I watched it in action in a most unexpected way last Thursday over at the county's Stroger Hospital, the place the poor go for treatment.

Sun-Times reporter Steve Patterson had just been arrested, and I raced over there.

Patterson is a fine, tough reporter but hardly a rude kind of guy. I couldn't imagine why he'd be handcuffed and detained, but he was.

Patterson was covering a demonstration of homeless people who wanted to have a word with the new head of the hospital, Dr.
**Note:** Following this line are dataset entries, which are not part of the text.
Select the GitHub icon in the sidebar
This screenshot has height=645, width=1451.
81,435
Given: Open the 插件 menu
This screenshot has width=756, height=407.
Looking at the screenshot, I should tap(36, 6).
Robert Simon, promoted last month by Stroger.

About two dozen homeless were protesting not only Stroger's massive budget cuts to medical services, but also the discovery of a 12-year-old interview Simon gave to the Chicago Reader in August 1995.

At the time, Simon was chairman of the Department of Emergency Medicine. In the Reader article, Simon is quoted as saying:

''I did not come here to help the bum on the street -- the alcoholic or drug addict . . . I didn't come here for 'the homeless' . . . I'm not a liberal. Die-hard liberals talk about 'the homeless.' If they actually saw what they're defending I don't think they'd be so die-hard. Most of the homeless really don't care about themselves or are psychiatrically impaired. . . . They could do things for themselves, but they won't. So who the hell cares about them?''

It's a very small part of a long article that also explores Simon's dedication to providing medical care to victims in war zones as well as his concern over the lack of health insurance in America. But it was these words that outraged Thursday's demonstrators, who chanted outside Simon's second-floor office.

Patterson was there, watching and taking notes, when hospital cops ordered, ''Cuff his ass.''

Isolated incident?

Not at all.

You need only read the list compiled by Sun-Times reporter Abdon Pallasch to understand that the hospital cops have been less of a police force and more of a goon squad since they were created in 1973. Not to mention a place where precinct workers from Stroger's 8th Ward have been rewarded with patronage jobs. They have been accused of roughing up a pregnant woman, an old man and TV reporters over the years, the county paying out millions in lawsuits as a result.

Even after the hospital cops were ordered to take the cuffs off Patterson, they were hardly subdued. I saw one of them jab his finger in the face of a 30-year veteran nurse clinician, Loretta Lim, angrily warning, ''I'm watching you, I'm watching you.'' Lim, in a white lab coat, was not part of the protest. She had simply stopped to talk to the homeless.

And I watched that same cop, who wasn't wearing any identification, yell at demonstrators who were standing in the freezing cold to talk to me.

What does any of this have to do with Stroger, who only six weeks ago inherited his father's job as president of the Cook County Board? Who along with it inherited the huge financial mess his father's administration left behind?

Examples are set at the top.

In the short six weeks that he's been in office, Stroger has behaved like an entitled brat. Private elevator. Entourage of bodyguards and coat holders.

He's handed big salaries and ridiculous raises to his relatives and friends, while deriding questions about his mostly undelineated 17 percent cuts in vital services to the poor. He's lacked the courage to face public criticism, skipping every public hearing on his budget where citizens were invited to attend. Hundreds showed up. Stroger never did.

Little wonder he was the lone elected official loudly booed at Barack Obama's recent rally.

No, in answer to my friend's question, Todd Stroger is no Dillinger.

Dillinger, at least, understood what he was doing.